**Objectives:**
**1.** From the forum thread about email deletion and litigation holds, print the part that opens with the words containing "2\. Once you" and closes with "to preserve evidence.".
**2.** Carry on the forum thread about email deletion and litigation holds from where it stops.

**Source document:**
::::

You'd have to talk to a lawyer about the specific facts and circumstances, but
in general:

1\. If you didn't have reason to anticipate litigation when you implemented
the policy, it normally shouldn't be a problem;

2\. Once you do have reason to anticipate litigation, you're supposed to
suspend any such policy and preserve evidence; [1]

3\. If a dispute looks as though it's likely to turn into a lawsuit, your
adversary's lawyer likely will send you a "litigation hold" letter reminding
you of the duty to preserve evidence.

In situations 2 and 3, continuing with an automatic purging routine can get
you in trouble.

[1]
[http://en.wikipedia.org/wiki/Legal_hold](http://en.wikipedia.org/wiki/Legal_hold)

------
a3_nm
I still don't understand, what could be the point of deleting an email?

Privacy reasons? If you are hosted by some company, telling them you want to
delete something does not necessarily interact with their retention policy. If
you self-host, this is not a problem.

::::

**Dataset excerpt:**

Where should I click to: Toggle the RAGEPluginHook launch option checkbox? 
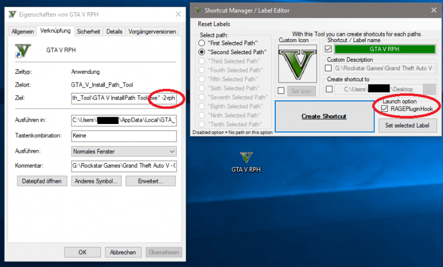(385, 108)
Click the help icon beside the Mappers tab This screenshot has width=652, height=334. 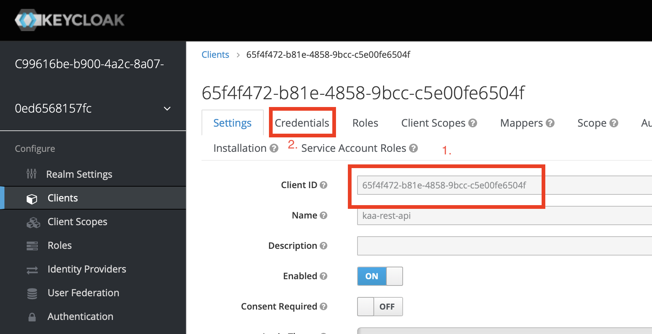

::::

**Responses for each task:**
**1.**
2\. Once you do have reason to anticipate litigation, you're supposed to
suspend any such policy and preserve evidence; [1]

3\. If a dispute looks as though it's likely to turn into a lawsuit, your
adversary's lawyer likely will send you a "litigation hold" letter reminding
you of the duty to preserve evidence.

**2.**
Storage space? Of course not, it is cheap. This is related to minimalism. I
try to minimize my material possessions, but for data, I don't find this
relevant.

Making it easier to find later, for you or your heirs? In that case, sure,
make a folder of "important" emails, have a way to exclude "useless" emails
from search by default. But this does not imply that you should delete them
for real.

Sure, it's an important and interesting problem to be able to find back the
emails that matter. It doesn't mean that it's wrong to keep the others just in
case.

------
doragcoder
Interestingly, I think that keeping everything can actually give us a much
more fuller account of our lives. If were are able to create an AI that will
help with the augmentation of all the data. I can really see something like:
[http://www.imdb.com/title/tt2290780/?ref_=ttep_ep1](http://www.imdb.com/title/tt2290780/?ref_=ttep_ep1)

Which is what Gordon Bell
([http://en.wikipedia.org/wiki/MyLifeBits](http://en.wikipedia.org/wiki/MyLifeBits))
and Microsoft Research have been looking into.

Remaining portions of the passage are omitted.